### Extract
*** Block opens ***

With few exceptions a non profit cannot be forced into liquidation.  These can be long drawn out court battles, years even,  if everyone wans to fight rather than settle.  And the issues aren't at all clear how they'll come out, so everyone would be rolling the dice with no surety of the outcome.  So settle, IMHO is going to be what happens.

BSA is going to have to sell some big assets --- more than they want to, LCs, even those like mine that have no SOL change, are going to have to pay --- more than they want.  Claimants are going to get paid --- less than they want.  But the least likely outcome is BSA shutting down.

 

Up to a point, I agree.  However, the issue that I see is the reaction of the chartered organizations (COs) and the effect on local councils (LCs) giving and membership.

So with the now planned lawsuits to be filed against the COs, many church organizations will advise or require the local churches to get rid of any units.  So suddenly most units will not have a place to meet.  That further harms membership that has seen a massive decline during covid and Chapter 11.  The registration fees all go to support the National Council so the local councils need Friends of Scouting campaigns.  Up to now, councils could accurately say that you gift would go to supporting local Scouting.  With the lawsuits, giving will nearly cease as it did for the National Council when it filed for Chapter 11.  Most councils make some money from summer camp that is being demanded by the TCC.  So the LCs will see a rapid decline in membership and giving.  

Some LCs are already in financial jeopardy and many others will be so quickly.  When do they collapse?  Summer, fall, or next winter?  Depends on the resources.

So I fear that by not clearly understanding the structure and finances of Scouting, the TCC has signed a death warrant.

*** Block closes ***

### Raw data
*** Block opens ***

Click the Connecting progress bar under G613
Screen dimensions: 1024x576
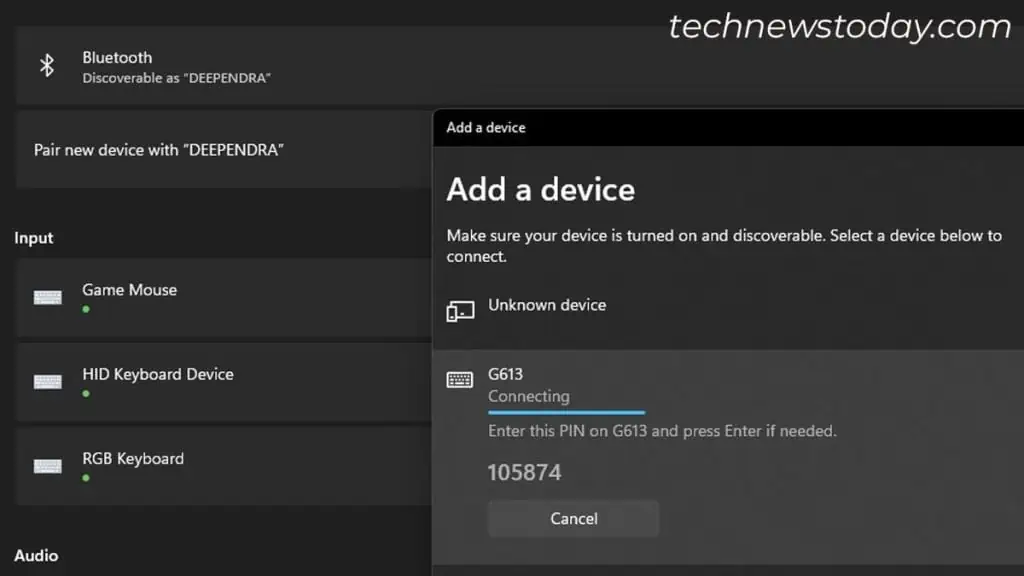click(x=566, y=410)
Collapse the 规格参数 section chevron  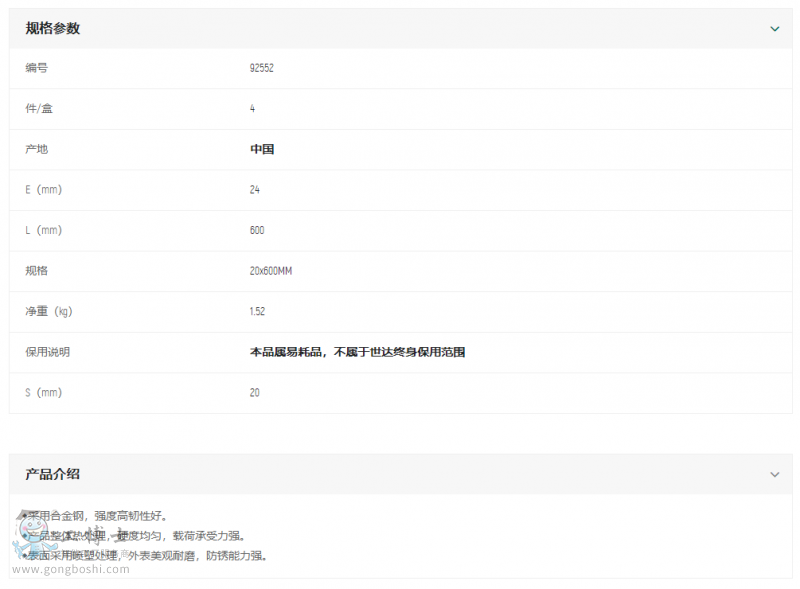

*** Block closes ***

### Task to carry out
From the text on the BSA settlement above the listing, quote word for word the part that begins with the words containing "So with the" and ends with "membership and giving.".

### Written solution
So with the now planned lawsuits to be filed against the COs, many church organizations will advise or require the local churches to get rid of any units.  So suddenly most units will not have a place to meet.  That further harms membership that has seen a massive decline during covid and Chapter 11.  The registration fees all go to support the National Council so the local councils need Friends of Scouting campaigns.  Up to now, councils could accurately say that you gift would go to supporting local Scouting.  With the lawsuits, giving will nearly cease as it did for the National Council when it filed for Chapter 11.  Most councils make some money from summer camp that is being demanded by the TCC.  So the LCs will see a rapid decline in membership and giving.